----- SOURCE TEXT
William Steinway (originally Wilhelm Steinweg) was born in Seesen, Germany, on March 5, 1835, the fourth son and sixth child of Heinrich (later Henry) and Julianne Steinweg. Heinrich was a maker of pianos in Seesen, where he had lived since 1820. Three more children were born to the family, one of whom died young.
The children had a normal Protestant rearing in a small German town which, fortunately for them, had a remarkably good school, the Jacobsohn Institute, to which they all went. Among other things, William learned English in this school, which was important for him later.
In 1848 when a number of revolutions were going on in Europe, the third son, Charles (Carl) left Germany for New York in order to avoid the requirement of joining the army. He and others of the sons had learned something of piano making from their father, and Charles wrote back to the family that a good living could be made in New York piano factories. In May, 1850, Heinrich packed up his family, except the eldest son, C. F. Theodore, and sailed to New York, landing in June.
The males of the family went out and got jobs in piano manufactories, William among them. He worked for the William Nunns Company, where he learned to make soundboards, but the Nunns company failed in a few years, and William was denied salary he had earned.
The Steinwegs were ambitious, and they decided to found their own company as a partnership in 1853, Anglicizing the name to Steinway & Sons. William was not a partner until he turned 21 in 1856. He is listed in the firm’s record book as the soundboard maker for the first pianos brought out by the company. The company won some prizes at local fairs, which brought them further business, and they soon gained a reputation for good design and construction. As William seemed to be the one best in control of English, he soon found himself handling the business end of the company, which involved being in contact with other companies and persons in New York. Having moved from the first shop at least once, the company was in position to build a sizable new factory covering the block on Fourth (now Park) Avenue from 52nd to 53rd Street, which they occupied until 1910.
----------
----- ROWS
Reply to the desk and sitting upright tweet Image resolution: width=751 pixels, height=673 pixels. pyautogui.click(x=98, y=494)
----------
----- ROWS
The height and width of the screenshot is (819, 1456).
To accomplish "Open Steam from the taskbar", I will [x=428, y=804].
----------
----- ROWS
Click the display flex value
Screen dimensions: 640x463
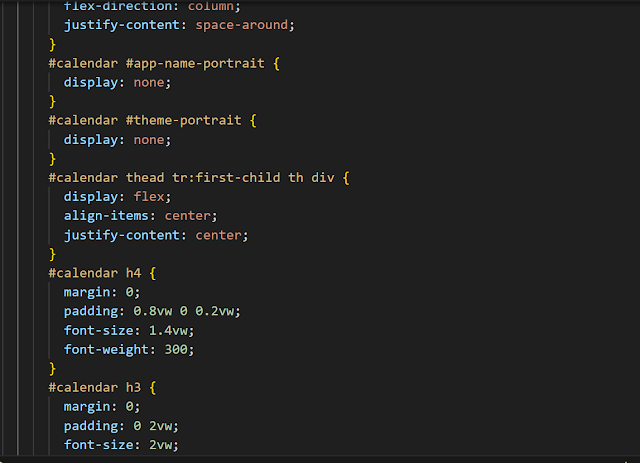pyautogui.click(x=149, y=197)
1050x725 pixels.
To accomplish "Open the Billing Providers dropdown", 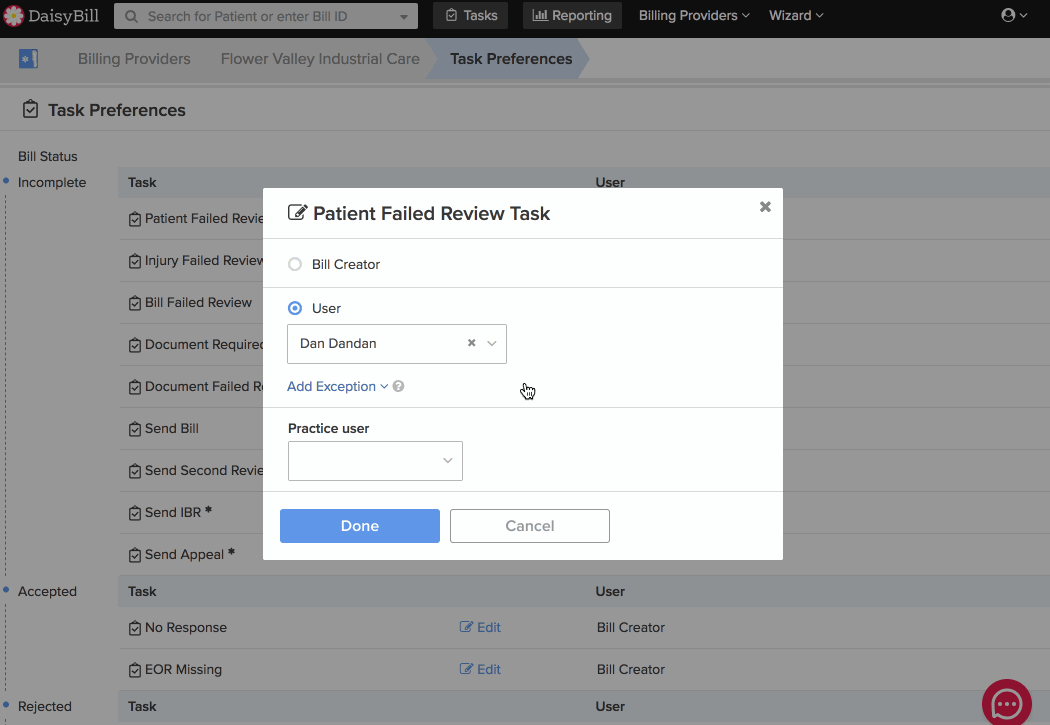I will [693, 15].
----------
### WHAT YOU WILL DO
• A. Can you repeat, word for word, the part of the William Steinway biography that begins at the words "William Steinway (originally" and stops after "for him later."?
• B. Could you condense the paragraph of the William Steinway biography that begins "The males of the family went out" into a shorter version that keeps its main facts?
• C. According to the William Steinway biography, which school did the Steinweg children attend in Seesen?
The rows come from a source separate from the William Steinway biography.

### PER-TASK ANSWERS
• A.
William Steinway (originally Wilhelm Steinweg) was born in Seesen, Germany, on March 5, 1835, the fourth son and sixth child of Heinrich (later Henry) and Julianne Steinweg. Heinrich was a maker of pianos in Seesen, where he had lived since 1820. Three more children were born to the family, one of whom died young.
The children had a normal Protestant rearing in a small German town which, fortunately for them, had a remarkably good school, the Jacobsohn Institute, to which they all went. Among other things, William learned English in this school, which was important for him later.

• B. The Steinweg men took jobs in piano factories. William worked for the William Nunns Company and learned to make soundboards there. The company failed within a few years, and William never received wages he had earned.

• C. The Jacobsohn Institute.